>>>>>
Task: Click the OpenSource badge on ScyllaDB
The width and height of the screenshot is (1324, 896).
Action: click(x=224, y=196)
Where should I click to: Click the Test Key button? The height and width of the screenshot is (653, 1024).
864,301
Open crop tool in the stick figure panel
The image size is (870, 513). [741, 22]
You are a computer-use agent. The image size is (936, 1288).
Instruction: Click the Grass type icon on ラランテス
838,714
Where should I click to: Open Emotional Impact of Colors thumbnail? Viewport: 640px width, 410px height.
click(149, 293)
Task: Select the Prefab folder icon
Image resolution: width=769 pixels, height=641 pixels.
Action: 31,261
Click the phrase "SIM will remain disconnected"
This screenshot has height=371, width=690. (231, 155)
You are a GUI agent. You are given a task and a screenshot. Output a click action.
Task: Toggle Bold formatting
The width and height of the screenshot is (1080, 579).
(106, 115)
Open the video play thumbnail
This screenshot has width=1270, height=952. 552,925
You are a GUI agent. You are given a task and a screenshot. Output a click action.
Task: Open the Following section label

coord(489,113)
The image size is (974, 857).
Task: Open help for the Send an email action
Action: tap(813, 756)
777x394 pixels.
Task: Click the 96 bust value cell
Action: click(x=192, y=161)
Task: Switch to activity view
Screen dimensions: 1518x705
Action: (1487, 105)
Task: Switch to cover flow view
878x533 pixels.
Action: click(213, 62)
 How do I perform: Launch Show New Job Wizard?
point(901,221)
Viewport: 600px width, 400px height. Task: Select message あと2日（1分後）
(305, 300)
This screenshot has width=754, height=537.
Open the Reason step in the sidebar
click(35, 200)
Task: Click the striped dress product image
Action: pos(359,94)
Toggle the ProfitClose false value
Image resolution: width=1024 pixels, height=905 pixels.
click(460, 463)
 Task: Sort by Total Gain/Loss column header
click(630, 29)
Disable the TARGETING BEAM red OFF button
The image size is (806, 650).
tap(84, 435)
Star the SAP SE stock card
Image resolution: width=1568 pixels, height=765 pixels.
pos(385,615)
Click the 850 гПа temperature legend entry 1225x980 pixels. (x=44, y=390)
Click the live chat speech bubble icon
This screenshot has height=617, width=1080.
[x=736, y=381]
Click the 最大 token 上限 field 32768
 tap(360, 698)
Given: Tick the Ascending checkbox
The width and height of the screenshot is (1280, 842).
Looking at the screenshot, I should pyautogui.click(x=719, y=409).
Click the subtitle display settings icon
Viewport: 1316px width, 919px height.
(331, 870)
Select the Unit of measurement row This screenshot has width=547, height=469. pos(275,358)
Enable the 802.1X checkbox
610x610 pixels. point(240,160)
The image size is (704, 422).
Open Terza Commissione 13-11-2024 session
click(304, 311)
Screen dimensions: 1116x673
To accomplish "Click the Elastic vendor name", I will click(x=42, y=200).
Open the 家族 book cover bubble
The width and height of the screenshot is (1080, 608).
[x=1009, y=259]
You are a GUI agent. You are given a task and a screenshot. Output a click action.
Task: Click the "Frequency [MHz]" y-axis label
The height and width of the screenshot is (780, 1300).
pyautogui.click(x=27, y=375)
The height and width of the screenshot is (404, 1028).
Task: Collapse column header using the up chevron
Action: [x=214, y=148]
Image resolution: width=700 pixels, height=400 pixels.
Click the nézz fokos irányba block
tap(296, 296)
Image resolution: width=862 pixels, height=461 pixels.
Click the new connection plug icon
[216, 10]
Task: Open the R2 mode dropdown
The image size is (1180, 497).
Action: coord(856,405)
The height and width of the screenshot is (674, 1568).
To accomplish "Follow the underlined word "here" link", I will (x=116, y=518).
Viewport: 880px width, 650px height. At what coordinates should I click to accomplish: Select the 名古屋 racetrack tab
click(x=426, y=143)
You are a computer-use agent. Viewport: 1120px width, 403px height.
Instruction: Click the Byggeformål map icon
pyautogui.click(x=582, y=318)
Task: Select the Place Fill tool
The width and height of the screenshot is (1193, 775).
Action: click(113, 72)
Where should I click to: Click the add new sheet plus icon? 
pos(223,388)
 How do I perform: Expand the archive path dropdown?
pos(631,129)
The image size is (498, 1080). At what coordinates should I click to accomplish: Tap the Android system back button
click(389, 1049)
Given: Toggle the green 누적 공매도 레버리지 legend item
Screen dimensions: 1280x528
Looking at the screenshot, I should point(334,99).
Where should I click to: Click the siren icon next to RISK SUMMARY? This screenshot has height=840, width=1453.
<<<<<
● **WHAT NEEDS TO BE DONE**
From the records above, transcribe without alteration every line from the one with "Screen dimensions: 1116x673" to the one with "You are a computer-use agent. Viewport: 1120px", inclusive.

● **RESPONSE TO THIS EXERCISE**
Screen dimensions: 1116x673
To accomplish "Click the Elastic vendor name", I will click(x=42, y=200).
Open the 家族 book cover bubble
The width and height of the screenshot is (1080, 608).
[x=1009, y=259]
You are a GUI agent. You are given a task and a screenshot. Output a click action.
Task: Click the "Frequency [MHz]" y-axis label
The height and width of the screenshot is (780, 1300).
pyautogui.click(x=27, y=375)
The height and width of the screenshot is (404, 1028).
Task: Collapse column header using the up chevron
Action: [x=214, y=148]
Image resolution: width=700 pixels, height=400 pixels.
Click the nézz fokos irányba block
tap(296, 296)
Image resolution: width=862 pixels, height=461 pixels.
Click the new connection plug icon
[216, 10]
Task: Open the R2 mode dropdown
The image size is (1180, 497).
Action: coord(856,405)
The height and width of the screenshot is (674, 1568).
To accomplish "Follow the underlined word "here" link", I will (x=116, y=518).
Viewport: 880px width, 650px height. At what coordinates should I click to accomplish: Select the 名古屋 racetrack tab
click(x=426, y=143)
You are a computer-use agent. Viewport: 1120px width, 403px height.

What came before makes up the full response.